Promising sales growth across the UK's top 350 quoted companies has come at the expense of squeezed profit margins, according to the latest Profit Watch UK report from The Share Centre.
Total annual revenues for companies with year ends up to the end of March 2014 and who reported them during the second quarter were £353.4 billion.
After adjusting for the stocks leaving and entering the top 350, UK companies managed to increase their annual sales by 2.2 per cent compared to the previous year.
Those tapping into rising consumer spending did well, with sales from general retailers up 12.1 per cent year on year, contrasting with flat performance from the struggling supermarkets.
However, sales growth came at the expense of profit margins, the survey found. At £77bn, gross profit appeared to be up 3.1 per cent at the headline level, but once the index changes were taken into account, it in fact rose only 0.2 per cent on a like-for-like basis, well below the rate of sales growth.
The biggest drag on gross profits was Vodafone, which recorded £1.1bn less year on year.

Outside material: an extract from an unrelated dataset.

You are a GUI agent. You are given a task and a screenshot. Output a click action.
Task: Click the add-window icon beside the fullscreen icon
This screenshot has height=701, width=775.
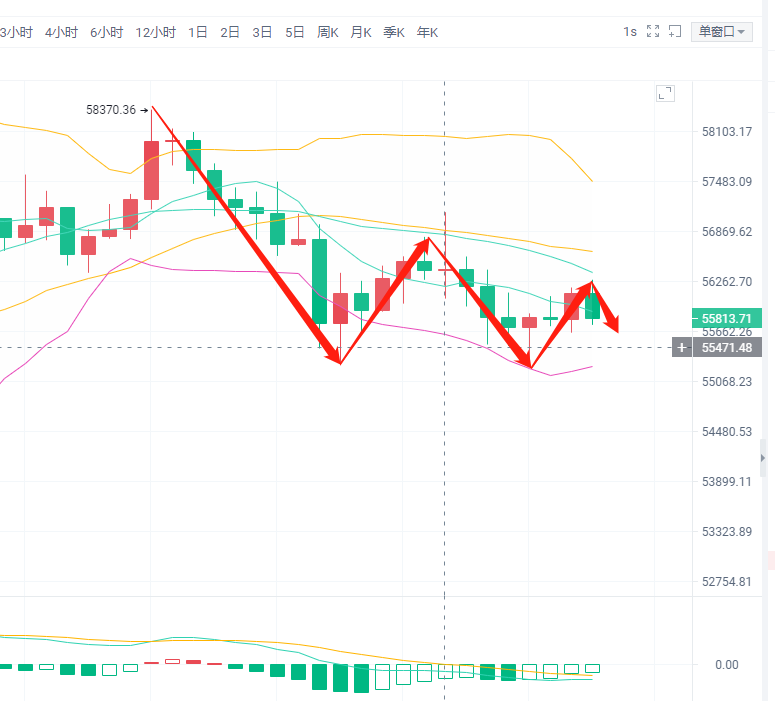(675, 32)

Mining and beverage companies together saw another £1bn wiped off gross profits, while the UK's food retailers also felt the pinch. Overall, only eight sectors were able to expand their gross profit margin, while 12 sectors saw it squeezed.
Operating profit, a crucial measure of company performance, was £28.6bn in the quarter, down 6.6 per cent on a like-for-like basis, a fall of £2.0bn. However total pre-tax profit was £18.9bn, up 5.8 per cent on a like-for-like basis, thanks to reduced asset writedowns.